## Exercise set:
- a) From the commentary on verses 7 and 8, write out the passage starting at "Ver. 8.—How shall" and ending at "are received invisibly.".
- b) In the commentary on verses 7 and 8, what does Paul call the old law?
- c) Say whether each statement agrees with the commentary on verses 7 and 8, answering yes or no and quoting the words that decide it: (i) the old law was engraven on tables of stone; (ii) the false apostles were Greeks; (iii) the gifts of the Holy Spirit are now received visibly.

>> Begin Page excerpt

Ver. 7.—If the ministration of death … was glorious. If the ministration and promulgation of the old law, which threatened and brought death and condemnation, were glorious, i.e., accompanied by thundering and the sound of the heavenly trumpet, by an earthquake and the splendour of Moses’ countenance: if the old law, engraven on tables of stone, was so gloriously promulgated, how much more glorious is the Gospel?

Paul here calls the old law the attendant and lictor of death, because it could indeed slay them that broke it, but not give life to them that kept it. From this we may gather that S. Paul is writing against the false apostles, and that they were Jews who were endeavouring to blend the old and the new law. He therefore silences the Jews by depreciating the old law as the law of condemnation, and by extolling himself and his fellow-apostles as the ministers of the evangelical law of righteousness and the life of the Spirit. Cf. in this connection chaps. 10 and 11.

Ver. 8.—How shall not the ministration of the spirit be rather glorious? This glory of the evangelical law of righteousness was seen in the mighty wind and the different tongues of fire which, when the new law was promulgated, glorified the Apostles before all nations. It was seen too in the gifts of tongues, of prophecy, &c., which used to descend visibly on Christians, as appears from 1 Cor. 14:26; even as now the graces, gifts and virtues of the Holy Spirit are received invisibly.

>> End Page excerpt
>> Begin Provided data

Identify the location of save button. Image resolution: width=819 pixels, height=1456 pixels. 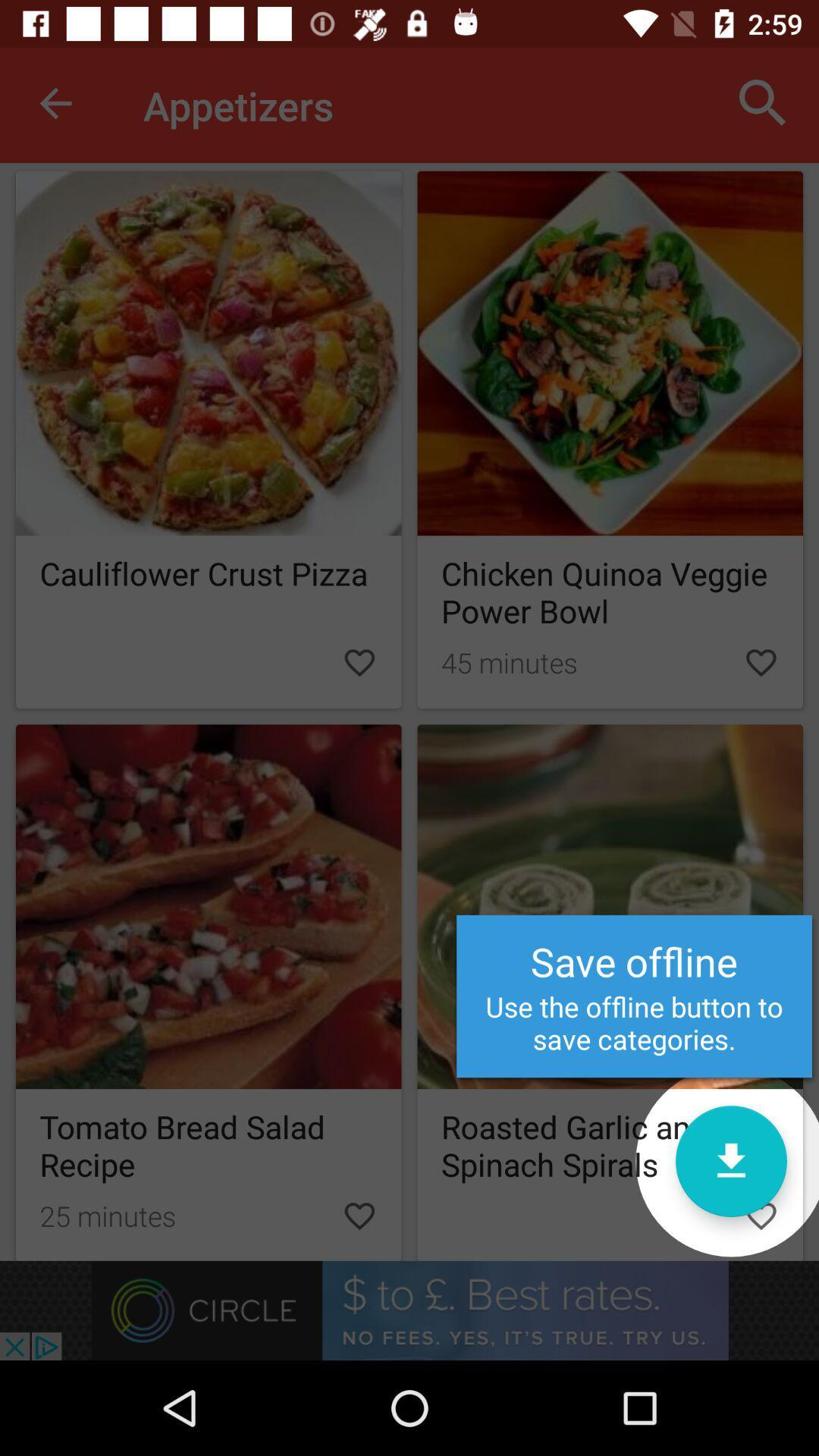
(730, 1160).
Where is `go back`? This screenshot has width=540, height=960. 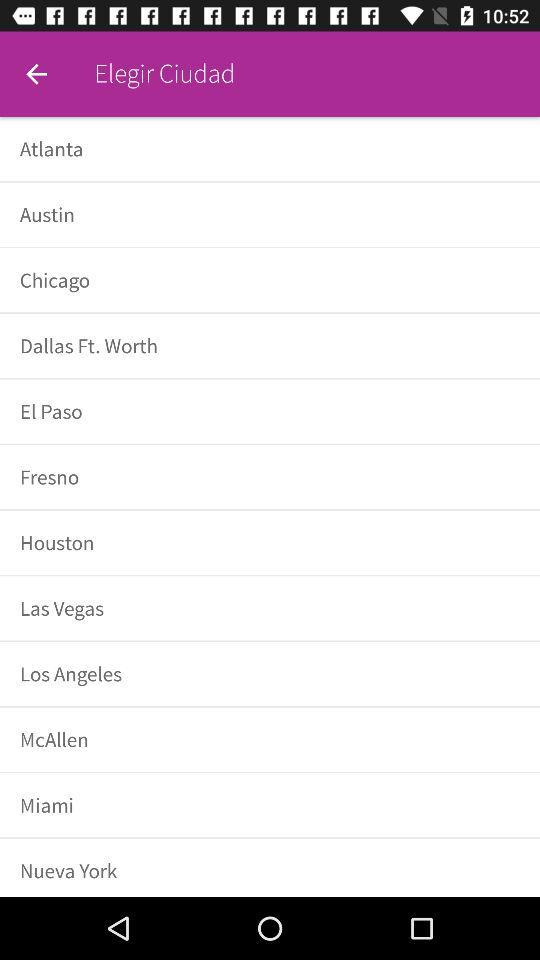 go back is located at coordinates (36, 74).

>> End Provided data

## Answers per task:
- a)
Ver. 8.—How shall not the ministration of the spirit be rather glorious? This glory of the evangelical law of righteousness was seen in the mighty wind and the different tongues of fire which, when the new law was promulgated, glorified the Apostles before all nations. It was seen too in the gifts of tongues, of prophecy, &c., which used to descend visibly on Christians, as appears from 1 Cor. 14:26; even as now the graces, gifts and virtues of the Holy Spirit are received invisibly.

- b) The attendant and lictor of death.

- c)
(i) Yes: "the old law, engraven on tables of stone"
(ii) No: "they were Jews who were endeavouring to blend the old and the new law"
(iii) No: "even as now the graces, gifts and virtues of the Holy Spirit are received invisibly"